BEGIN Document excerpt

Sadly, there are many cases when contrarian polls weren't published and there is evidence that polling companies made very similar analysis choices to deliberately give similar results. This leads to the phenomenon called herding where published poll results tend to herd together. Sometimes, this is OK, but sometimes it can lead to multiple companies calling an election wrongly.

In 2015, the UK polls predicted a hung parliament, but the result was a working majority for the Conservative party. The subsequent industry poll analysis identified herding as one of the causes of the polling miss. 

This isn't the first time herding has been an issue with UK polling and it's occasionally happened in the US too.

Leading questions

The old British TV show 'Yes, Prime Minister' has a great piece of dialog neatly showing how leading questions work in surveys. 'Yes, Prime Minister' is a comedy, but UK polls have suffered from leading questions for a while.

The oldest example I've come across dates from the 1970's and the original European Economic Community membership referendum. Apparently, one poll asked the following questions to two different groups:

  • France, Germany, Italy, Holland, Belgium and Luxembourg approved their membership of the EEC by a vote of their national parliaments. Do you think Britain should do the same?
  • Ireland, Denmark and Norway are voting in a referendum to decide whether to join the EEC. Do you think Britain should do the same?

These questions are highly leading and unsurprisingly elicited the expected positive result in both (contradictory) cases.

Moving forward in time to 2012, leading questions or artful question wording, came up again. The background is press regulation. After a series of scandals where the press behaved shockingly badly, the UK government considered press regulation to curb abuses. Various parties were for or against various aspects of press regulation and they commissioned polls to support their viewpoints.

END Document excerpt

- [Direction A]:
Lay out the lines of the dataset rows, starting at the line containing "Viewport: 1232px width, 952px height." and ending at the line containing "Click Uninstall/Change in", as a Markdown table with the columns Number and Row line. Omit any blank lines.

BEGIN Data excerpts

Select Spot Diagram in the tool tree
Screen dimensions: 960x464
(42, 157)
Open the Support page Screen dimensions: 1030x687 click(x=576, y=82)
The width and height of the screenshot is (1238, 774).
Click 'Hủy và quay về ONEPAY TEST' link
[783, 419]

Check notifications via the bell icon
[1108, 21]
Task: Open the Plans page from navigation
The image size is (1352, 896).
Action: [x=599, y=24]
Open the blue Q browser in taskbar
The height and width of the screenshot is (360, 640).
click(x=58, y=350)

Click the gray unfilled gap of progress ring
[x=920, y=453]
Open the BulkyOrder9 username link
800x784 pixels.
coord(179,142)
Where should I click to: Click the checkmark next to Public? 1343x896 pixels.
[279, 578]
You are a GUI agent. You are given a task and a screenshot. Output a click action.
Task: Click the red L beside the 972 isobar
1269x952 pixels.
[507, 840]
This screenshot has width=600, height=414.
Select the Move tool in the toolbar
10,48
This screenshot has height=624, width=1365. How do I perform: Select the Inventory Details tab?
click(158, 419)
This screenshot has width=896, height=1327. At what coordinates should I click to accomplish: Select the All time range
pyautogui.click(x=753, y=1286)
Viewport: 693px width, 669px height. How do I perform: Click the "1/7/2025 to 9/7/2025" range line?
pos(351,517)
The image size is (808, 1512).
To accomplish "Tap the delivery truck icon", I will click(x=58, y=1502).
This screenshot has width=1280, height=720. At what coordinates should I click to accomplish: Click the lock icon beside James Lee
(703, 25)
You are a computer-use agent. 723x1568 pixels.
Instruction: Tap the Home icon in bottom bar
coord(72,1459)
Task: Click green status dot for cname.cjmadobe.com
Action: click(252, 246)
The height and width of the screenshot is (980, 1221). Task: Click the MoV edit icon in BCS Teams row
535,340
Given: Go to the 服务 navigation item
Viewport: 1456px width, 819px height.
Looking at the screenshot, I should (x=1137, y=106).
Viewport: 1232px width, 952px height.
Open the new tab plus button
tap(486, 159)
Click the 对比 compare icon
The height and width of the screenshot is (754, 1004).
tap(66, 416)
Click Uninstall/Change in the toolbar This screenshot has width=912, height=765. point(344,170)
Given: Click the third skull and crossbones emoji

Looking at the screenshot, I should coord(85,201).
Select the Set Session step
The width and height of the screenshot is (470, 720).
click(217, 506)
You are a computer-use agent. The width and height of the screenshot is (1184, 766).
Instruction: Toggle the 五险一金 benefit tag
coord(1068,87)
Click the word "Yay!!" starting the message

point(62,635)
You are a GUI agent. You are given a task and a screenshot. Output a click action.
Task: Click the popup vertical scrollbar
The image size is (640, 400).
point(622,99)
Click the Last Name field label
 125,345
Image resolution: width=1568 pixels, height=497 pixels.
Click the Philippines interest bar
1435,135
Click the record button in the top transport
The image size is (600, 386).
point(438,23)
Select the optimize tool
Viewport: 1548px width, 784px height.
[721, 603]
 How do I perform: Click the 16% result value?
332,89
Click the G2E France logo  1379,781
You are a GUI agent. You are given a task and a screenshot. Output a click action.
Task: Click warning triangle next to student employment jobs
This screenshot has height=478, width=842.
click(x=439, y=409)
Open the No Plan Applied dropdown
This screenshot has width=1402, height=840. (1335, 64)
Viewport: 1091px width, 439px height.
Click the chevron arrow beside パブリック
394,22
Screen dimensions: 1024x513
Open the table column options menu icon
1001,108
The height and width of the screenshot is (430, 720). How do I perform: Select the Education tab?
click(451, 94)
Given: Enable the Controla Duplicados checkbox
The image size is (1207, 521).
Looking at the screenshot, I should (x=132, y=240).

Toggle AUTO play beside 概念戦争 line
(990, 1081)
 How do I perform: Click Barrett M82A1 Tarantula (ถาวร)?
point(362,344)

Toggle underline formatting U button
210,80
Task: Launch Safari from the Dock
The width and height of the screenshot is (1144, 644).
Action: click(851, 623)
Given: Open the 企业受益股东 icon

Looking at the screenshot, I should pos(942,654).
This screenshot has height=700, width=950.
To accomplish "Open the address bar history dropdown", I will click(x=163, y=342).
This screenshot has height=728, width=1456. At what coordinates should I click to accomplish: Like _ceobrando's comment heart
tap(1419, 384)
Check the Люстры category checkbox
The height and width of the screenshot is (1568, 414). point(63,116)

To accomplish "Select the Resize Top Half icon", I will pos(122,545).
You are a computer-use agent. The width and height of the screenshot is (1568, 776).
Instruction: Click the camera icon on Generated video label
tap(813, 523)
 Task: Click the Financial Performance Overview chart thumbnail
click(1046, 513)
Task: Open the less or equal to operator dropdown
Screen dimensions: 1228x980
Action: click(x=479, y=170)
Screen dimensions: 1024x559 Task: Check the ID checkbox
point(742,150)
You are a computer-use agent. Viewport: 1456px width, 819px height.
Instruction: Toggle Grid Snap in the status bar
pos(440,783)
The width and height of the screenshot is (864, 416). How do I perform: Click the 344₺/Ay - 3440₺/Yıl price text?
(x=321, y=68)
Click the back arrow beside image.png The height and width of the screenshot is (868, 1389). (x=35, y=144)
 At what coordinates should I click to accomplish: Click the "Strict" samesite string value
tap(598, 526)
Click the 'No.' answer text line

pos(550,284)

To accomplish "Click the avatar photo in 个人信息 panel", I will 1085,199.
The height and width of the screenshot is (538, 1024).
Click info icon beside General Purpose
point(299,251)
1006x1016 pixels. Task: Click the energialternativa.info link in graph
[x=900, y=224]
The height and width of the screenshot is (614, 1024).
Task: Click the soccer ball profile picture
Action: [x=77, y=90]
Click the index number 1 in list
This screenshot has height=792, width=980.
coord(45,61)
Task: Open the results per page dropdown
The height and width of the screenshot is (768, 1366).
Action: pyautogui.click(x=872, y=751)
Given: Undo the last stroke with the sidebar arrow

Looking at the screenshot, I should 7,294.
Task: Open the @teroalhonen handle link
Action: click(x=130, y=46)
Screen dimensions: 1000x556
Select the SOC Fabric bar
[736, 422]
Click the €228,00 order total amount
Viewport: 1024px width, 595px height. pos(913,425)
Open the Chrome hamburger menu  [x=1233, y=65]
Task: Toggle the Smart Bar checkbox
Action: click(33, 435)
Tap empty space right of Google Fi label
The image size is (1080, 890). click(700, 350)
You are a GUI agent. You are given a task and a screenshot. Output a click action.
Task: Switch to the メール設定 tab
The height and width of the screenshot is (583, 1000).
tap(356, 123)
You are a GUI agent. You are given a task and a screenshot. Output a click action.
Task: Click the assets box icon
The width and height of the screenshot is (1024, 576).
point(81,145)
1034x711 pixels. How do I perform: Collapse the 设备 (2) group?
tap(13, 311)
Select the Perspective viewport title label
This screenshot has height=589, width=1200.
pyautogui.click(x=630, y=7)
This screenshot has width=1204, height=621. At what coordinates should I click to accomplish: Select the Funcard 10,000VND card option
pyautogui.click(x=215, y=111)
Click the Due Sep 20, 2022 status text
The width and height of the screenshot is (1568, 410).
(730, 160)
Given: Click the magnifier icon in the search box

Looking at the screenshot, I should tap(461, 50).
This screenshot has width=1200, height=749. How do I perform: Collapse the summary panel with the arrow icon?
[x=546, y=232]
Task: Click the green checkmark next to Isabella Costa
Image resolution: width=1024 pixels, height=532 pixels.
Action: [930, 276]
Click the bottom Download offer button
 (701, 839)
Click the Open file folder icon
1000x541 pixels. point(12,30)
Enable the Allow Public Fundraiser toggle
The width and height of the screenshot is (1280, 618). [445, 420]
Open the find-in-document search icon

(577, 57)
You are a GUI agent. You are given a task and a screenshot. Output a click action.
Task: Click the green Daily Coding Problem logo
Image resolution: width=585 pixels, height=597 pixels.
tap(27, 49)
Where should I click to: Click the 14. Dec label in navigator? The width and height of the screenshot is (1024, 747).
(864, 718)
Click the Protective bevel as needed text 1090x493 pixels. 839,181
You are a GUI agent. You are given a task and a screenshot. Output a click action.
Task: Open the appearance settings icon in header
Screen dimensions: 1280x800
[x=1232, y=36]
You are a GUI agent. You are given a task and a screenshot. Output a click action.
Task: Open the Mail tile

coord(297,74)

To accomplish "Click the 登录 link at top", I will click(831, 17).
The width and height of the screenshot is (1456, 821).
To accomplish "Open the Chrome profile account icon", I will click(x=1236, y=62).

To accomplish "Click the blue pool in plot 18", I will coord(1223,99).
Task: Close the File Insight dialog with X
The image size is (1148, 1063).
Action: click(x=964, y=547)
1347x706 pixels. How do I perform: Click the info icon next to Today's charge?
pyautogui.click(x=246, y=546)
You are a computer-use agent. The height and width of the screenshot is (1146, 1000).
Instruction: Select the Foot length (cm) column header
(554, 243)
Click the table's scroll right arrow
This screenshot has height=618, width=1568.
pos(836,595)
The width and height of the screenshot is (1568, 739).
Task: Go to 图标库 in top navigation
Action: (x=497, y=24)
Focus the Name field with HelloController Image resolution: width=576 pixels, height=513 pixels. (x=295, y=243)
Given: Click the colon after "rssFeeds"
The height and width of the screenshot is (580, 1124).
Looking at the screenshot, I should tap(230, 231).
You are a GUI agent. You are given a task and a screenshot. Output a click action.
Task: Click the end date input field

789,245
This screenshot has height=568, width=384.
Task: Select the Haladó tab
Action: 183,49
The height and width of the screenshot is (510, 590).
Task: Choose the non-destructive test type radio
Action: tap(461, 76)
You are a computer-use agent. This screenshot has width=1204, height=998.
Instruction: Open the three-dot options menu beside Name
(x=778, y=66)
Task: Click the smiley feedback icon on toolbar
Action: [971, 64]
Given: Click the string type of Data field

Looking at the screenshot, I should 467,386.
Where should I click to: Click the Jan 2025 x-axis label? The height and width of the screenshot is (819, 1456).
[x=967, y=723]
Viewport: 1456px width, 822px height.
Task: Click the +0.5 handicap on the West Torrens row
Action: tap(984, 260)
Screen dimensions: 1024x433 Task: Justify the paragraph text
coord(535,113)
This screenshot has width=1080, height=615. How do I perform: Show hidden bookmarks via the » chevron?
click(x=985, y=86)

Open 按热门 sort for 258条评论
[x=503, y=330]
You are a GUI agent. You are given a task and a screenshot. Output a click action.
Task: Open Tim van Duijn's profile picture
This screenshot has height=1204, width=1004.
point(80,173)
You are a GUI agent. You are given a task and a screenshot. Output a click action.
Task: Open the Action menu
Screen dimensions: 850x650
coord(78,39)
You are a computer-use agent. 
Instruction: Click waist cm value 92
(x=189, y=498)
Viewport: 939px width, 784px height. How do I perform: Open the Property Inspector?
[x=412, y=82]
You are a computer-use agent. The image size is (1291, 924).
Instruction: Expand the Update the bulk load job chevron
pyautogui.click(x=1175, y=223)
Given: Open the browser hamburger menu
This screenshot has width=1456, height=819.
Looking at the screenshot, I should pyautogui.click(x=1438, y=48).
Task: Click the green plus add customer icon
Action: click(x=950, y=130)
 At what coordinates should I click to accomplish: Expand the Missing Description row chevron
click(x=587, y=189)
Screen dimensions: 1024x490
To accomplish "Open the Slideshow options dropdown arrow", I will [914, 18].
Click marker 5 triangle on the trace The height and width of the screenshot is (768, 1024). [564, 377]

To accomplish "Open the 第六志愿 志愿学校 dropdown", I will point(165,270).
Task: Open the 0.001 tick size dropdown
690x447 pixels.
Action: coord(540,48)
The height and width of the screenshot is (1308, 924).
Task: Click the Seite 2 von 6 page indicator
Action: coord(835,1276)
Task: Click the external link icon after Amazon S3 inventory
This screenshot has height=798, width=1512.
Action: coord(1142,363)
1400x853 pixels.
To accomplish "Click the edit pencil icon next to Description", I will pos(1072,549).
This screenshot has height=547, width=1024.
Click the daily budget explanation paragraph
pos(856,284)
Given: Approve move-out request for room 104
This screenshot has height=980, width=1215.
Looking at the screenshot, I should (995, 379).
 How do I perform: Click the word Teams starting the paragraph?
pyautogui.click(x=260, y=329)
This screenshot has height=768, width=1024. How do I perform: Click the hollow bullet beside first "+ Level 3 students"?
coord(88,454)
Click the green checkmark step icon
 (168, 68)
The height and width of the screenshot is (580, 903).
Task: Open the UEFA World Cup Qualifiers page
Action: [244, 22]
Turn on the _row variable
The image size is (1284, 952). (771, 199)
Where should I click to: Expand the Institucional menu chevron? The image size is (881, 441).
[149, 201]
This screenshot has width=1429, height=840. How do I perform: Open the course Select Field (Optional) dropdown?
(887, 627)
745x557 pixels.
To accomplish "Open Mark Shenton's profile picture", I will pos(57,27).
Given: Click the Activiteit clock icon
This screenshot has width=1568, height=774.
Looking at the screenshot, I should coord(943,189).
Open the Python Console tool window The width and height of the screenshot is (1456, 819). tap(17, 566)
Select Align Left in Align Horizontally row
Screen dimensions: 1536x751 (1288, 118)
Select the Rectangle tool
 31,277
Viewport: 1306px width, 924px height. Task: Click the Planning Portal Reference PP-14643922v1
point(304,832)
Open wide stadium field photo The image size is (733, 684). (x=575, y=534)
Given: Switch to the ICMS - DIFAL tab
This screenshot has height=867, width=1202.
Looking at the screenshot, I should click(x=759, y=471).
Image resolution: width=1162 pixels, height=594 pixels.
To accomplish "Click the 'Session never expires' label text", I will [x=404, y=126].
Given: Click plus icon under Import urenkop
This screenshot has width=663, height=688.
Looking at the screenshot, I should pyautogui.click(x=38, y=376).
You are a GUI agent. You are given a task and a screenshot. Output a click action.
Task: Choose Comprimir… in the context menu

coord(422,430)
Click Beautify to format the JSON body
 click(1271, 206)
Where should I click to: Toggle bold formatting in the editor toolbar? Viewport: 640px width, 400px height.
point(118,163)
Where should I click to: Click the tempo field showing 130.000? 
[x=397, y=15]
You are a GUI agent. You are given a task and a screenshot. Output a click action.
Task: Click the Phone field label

END Data excerpts

- [Direction B]:
Output the passage of the polling text starting at "The oldest example" and ending at "parliaments. Do you think Britain should do the same?", word for word.

- [Response A]:
| Number | Row line |
|---|---|
| 1 | Viewport: 1232px width, 952px height. |
| 2 | Open the new tab plus button |
| 3 | tap(486, 159) |
| 4 | Click the 对比 compare icon |
| 5 | The height and width of the screenshot is (754, 1004). |
| 6 | tap(66, 416) |
| 7 | Click Uninstall/Change in the toolbar This screenshot has width=912, height=765. point(344,170) |

- [Response B]:
The oldest example I've come across dates from the 1970's and the original European Economic Community membership referendum. Apparently, one poll asked the following questions to two different groups:

  • France, Germany, Italy, Holland, Belgium and Luxembourg approved their membership of the EEC by a vote of their national parliaments. Do you think Britain should do the same?